Study: Rapidly rising PSA signals more aggressive prostate cancer
Wednesday, November 1st 2006, 3:20 am
By: News On 6
WASHINGTON (AP) Prostate cancer is more likely to be life-threatening if the man's PSA level rose rapidly during the years before he was diagnosed, says a new study that may help change how PSA tests are used.
The finding could help doctors diagnose aggressive cancers earlier, when they might be easier to fight.
Perhaps more important, it suggests a more in-depth evaluation of the common blood tests could better predict who needs aggressive treatment and who has a slower-growing tumor that may be OK to monitor instead.
"This is a test that doesn't just diagnose prostate cancer. It diagnoses prostate cancer that's going to actually cause harm,'' said Dr. H. Ballentine Carter, urology chief at Johns Hopkins University, who led the research published Tuesday in the Journal of the National Cancer Institute.
The study is far from proof that making health decisions based on so-called PSA velocity can really save lives.
But Carter contends the findings suggest that men should consider getting a baseline PSA test around age 40, instead of the more usual 50, to use as a comparison for future changes.
PSA tests are used to screen men for prostate cancer, but they're imprecise. Too much PSA, or prostate-specific antigen, in a man's blood can indicate that he has either a benign enlarged prostate or cancer. Only a biopsy can tell the difference.
It's not even clear when is the best time to do a biopsy. Some men have cancer despite a "normal'' PSA count of 4 or below. Yet routinely biopsying men with low PSA would worsen another problem, overdiagnosis. Many specialists say too many men today are undergoing side effect-prone treatment for tumors too small and slow-growing to ever threaten their lives.
Two years ago, Boston researchers reported that men whose PSA levels jumped more than 2 points the year before diagnosis were more likely to relapse and die despite prostate surgery. But those were men whose PSA levels were already fairly high.
Hopkins' Carter wondered if doctors could catch such men far sooner, when the cancer might be more treatable.
He turned to a study of aging that has been collecting and freezing blood samples from participants since 1958. The Hopkins team tracked PSA changes in that blood from 980 men, 20 of whom eventually died of prostate cancer and 104 of whom survived it.
How fast a man's PSA was rising a decade before his cancer was diagnosed, even before it reached that biopsy-triggering level of 4, predicted his survival 25 years later, regardless of his ultimate cancer treatment, Carter concluded.
Those with a higher PSA velocity (the level rose more than a count of 0.35 a year) had a 54 % survival rate, while those whose PSA rose more slowly had a 92 % survival rate.

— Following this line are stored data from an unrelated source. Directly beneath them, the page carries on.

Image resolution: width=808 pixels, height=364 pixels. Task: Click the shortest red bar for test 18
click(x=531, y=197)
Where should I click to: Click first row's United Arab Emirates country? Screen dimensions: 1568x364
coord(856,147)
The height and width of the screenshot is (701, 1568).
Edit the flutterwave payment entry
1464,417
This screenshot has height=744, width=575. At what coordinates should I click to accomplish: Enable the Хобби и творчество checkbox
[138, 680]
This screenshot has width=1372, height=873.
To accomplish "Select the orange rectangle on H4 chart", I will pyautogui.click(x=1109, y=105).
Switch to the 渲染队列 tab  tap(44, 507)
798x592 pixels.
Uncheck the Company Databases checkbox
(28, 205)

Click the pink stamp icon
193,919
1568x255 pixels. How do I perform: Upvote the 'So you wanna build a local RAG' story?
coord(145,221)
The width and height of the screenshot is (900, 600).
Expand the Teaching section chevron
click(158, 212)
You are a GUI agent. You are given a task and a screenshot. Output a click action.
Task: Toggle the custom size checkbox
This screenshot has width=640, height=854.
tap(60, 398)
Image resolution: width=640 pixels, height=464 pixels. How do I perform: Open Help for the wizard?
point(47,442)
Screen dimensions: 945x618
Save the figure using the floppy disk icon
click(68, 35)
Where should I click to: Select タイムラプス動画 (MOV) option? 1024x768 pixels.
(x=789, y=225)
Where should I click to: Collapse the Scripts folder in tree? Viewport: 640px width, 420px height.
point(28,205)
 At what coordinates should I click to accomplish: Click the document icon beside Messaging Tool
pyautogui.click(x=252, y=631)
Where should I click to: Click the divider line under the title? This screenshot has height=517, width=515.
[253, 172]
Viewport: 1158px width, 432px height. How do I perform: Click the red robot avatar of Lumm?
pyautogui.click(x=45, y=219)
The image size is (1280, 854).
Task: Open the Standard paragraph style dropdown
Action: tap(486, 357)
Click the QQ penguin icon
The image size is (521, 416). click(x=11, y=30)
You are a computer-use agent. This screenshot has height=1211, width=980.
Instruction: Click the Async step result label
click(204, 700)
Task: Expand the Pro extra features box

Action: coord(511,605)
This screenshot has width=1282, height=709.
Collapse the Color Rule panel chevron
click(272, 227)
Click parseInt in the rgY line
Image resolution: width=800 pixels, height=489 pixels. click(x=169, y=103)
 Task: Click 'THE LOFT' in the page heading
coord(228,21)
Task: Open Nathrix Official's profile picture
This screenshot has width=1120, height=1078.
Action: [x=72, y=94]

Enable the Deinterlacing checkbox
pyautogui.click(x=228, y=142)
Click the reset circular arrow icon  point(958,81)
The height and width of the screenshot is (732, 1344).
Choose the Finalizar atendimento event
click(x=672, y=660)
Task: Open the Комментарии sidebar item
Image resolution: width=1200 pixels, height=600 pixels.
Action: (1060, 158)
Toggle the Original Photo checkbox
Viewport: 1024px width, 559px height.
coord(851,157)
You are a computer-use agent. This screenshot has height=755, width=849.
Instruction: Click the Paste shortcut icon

What does that mean for men today? That it's a good idea to order a biopsy for a man with a low but fast-rising PSA, Carter said. And men diagnosed with prostate cancer whose PSA is rising slowly may be ideal candidates for monitoring instead of surgery or other treatment, he added.
A study with just 20 deaths is far too small to prove the value of PSA velocity, cautioned Dr. Durado Brooks, a prostate specialist with the American Cancer Society.
Still, growing numbers of doctors are using the method already to help decide when to order a biopsy, and "I think the study does raise the question as to whether PSA velocity may at some point be a helpful factor in determining prognosis,'' he said.
The work is "another step on the road to more sophisticated'' prostate cancer screening and treatment, Dr. Timothy Church of the University of Minnesota wrote in an editorial accompanying the work.
Some 234,000 U.S. men will be diagnosed with prostate cancer this year, and just over 27,000 of them will die, the cancer society estimates.